**Work required:** Please restate the data word for word, in full.

Collected data
^^^^^^^^
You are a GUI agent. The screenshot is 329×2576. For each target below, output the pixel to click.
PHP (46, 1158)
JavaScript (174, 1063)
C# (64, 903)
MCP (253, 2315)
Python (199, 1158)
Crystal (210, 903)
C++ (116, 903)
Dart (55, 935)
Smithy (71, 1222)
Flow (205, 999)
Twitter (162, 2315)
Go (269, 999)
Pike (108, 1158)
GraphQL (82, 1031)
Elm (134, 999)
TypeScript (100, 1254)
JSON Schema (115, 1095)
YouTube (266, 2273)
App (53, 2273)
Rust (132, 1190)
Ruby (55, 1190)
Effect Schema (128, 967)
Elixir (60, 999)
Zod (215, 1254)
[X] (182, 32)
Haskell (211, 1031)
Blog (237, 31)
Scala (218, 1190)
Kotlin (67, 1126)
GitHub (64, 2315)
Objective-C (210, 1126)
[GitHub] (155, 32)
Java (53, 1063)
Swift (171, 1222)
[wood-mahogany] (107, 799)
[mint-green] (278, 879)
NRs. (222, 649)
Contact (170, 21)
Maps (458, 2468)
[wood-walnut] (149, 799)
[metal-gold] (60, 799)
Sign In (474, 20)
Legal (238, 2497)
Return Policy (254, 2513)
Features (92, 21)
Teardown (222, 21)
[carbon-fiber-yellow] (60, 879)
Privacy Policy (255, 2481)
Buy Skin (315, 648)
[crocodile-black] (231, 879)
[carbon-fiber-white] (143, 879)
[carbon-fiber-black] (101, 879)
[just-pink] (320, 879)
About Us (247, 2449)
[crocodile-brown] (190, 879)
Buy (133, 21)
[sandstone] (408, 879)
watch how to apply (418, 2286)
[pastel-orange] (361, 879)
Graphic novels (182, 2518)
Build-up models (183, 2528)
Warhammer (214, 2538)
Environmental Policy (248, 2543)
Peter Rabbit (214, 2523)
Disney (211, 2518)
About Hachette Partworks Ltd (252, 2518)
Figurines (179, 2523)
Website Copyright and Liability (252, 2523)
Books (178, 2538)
^^^^^^^^
**Task output:**
You are a GUI agent. The screenshot is 329×2576. For each target below, output the pixel to click.
PHP (46, 1158)
JavaScript (174, 1063)
C# (64, 903)
MCP (253, 2315)
Python (199, 1158)
Crystal (210, 903)
C++ (116, 903)
Dart (55, 935)
Smithy (71, 1222)
Flow (205, 999)
Twitter (162, 2315)
Go (269, 999)
Pike (108, 1158)
GraphQL (82, 1031)
Elm (134, 999)
TypeScript (100, 1254)
JSON Schema (115, 1095)
YouTube (266, 2273)
App (53, 2273)
Rust (132, 1190)
Ruby (55, 1190)
Effect Schema (128, 967)
Elixir (60, 999)
Zod (215, 1254)
[X] (182, 32)
Haskell (211, 1031)
Blog (237, 31)
Scala (218, 1190)
Kotlin (67, 1126)
GitHub (64, 2315)
Objective-C (210, 1126)
[GitHub] (155, 32)
Java (53, 1063)
Swift (171, 1222)
[wood-mahogany] (107, 799)
[mint-green] (278, 879)
NRs. (222, 649)
Contact (170, 21)
Maps (458, 2468)
[wood-walnut] (149, 799)
[metal-gold] (60, 799)
Sign In (474, 20)
Legal (238, 2497)
Return Policy (254, 2513)
Features (92, 21)
Teardown (222, 21)
[carbon-fiber-yellow] (60, 879)
Privacy Policy (255, 2481)
Buy Skin (315, 648)
[crocodile-black] (231, 879)
[carbon-fiber-white] (143, 879)
[carbon-fiber-black] (101, 879)
[just-pink] (320, 879)
About Us (247, 2449)
[crocodile-brown] (190, 879)
Buy (133, 21)
[sandstone] (408, 879)
watch how to apply (418, 2286)
[pastel-orange] (361, 879)
Graphic novels (182, 2518)
Build-up models (183, 2528)
Warhammer (214, 2538)
Environmental Policy (248, 2543)
Peter Rabbit (214, 2523)
Disney (211, 2518)
About Hachette Partworks Ltd (252, 2518)
Figurines (179, 2523)
Website Copyright and Liability (252, 2523)
Books (178, 2538)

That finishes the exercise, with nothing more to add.